(Stored items from a collection)

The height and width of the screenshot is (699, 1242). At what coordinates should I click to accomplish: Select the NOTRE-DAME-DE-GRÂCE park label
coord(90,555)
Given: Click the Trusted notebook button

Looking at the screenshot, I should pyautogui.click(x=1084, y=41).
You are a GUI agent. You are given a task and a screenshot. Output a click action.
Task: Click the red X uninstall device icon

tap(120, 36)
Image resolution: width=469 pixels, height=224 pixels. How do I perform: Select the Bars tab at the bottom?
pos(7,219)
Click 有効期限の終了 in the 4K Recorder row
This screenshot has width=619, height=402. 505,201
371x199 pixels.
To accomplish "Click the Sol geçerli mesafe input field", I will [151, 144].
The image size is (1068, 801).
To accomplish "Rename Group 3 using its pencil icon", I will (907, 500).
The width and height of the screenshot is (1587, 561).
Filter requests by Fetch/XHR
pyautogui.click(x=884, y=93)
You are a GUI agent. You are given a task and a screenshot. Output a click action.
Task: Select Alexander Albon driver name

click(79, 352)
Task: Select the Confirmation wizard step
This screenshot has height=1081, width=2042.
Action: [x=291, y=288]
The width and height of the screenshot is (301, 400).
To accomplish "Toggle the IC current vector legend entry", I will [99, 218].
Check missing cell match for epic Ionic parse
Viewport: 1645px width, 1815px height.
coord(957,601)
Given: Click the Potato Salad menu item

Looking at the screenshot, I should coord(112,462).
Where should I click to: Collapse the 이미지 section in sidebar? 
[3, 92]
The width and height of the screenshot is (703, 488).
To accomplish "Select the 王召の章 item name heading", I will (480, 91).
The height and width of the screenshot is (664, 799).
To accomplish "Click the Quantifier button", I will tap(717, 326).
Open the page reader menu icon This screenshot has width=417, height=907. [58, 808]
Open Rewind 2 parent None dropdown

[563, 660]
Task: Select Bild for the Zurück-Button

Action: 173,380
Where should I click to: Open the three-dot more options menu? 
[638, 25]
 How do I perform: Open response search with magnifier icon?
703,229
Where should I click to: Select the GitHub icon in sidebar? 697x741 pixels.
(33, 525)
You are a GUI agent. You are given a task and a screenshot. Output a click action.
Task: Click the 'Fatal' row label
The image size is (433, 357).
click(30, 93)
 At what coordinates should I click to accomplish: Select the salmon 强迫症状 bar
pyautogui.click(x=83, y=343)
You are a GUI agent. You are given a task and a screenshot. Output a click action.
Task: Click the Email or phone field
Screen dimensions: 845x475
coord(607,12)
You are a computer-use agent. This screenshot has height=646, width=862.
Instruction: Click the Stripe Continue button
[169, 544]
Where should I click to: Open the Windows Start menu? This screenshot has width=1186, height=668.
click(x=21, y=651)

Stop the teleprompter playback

• [DESCRIPTION OF THE TASK] Carry over every line from the line containing "You are a computer-use" through the end of the rows, both included and requests kept, adding 148 to each coordinate number in the answers.

• [FINISHED EXERCISE]
You are a computer-use agent. This screenshot has height=646, width=862.
Instruction: Click the Stripe Continue button
[317, 692]
Where should I click to: Open the Windows Start menu? This screenshot has width=1186, height=668.
click(x=169, y=799)

Stop the teleprompter playback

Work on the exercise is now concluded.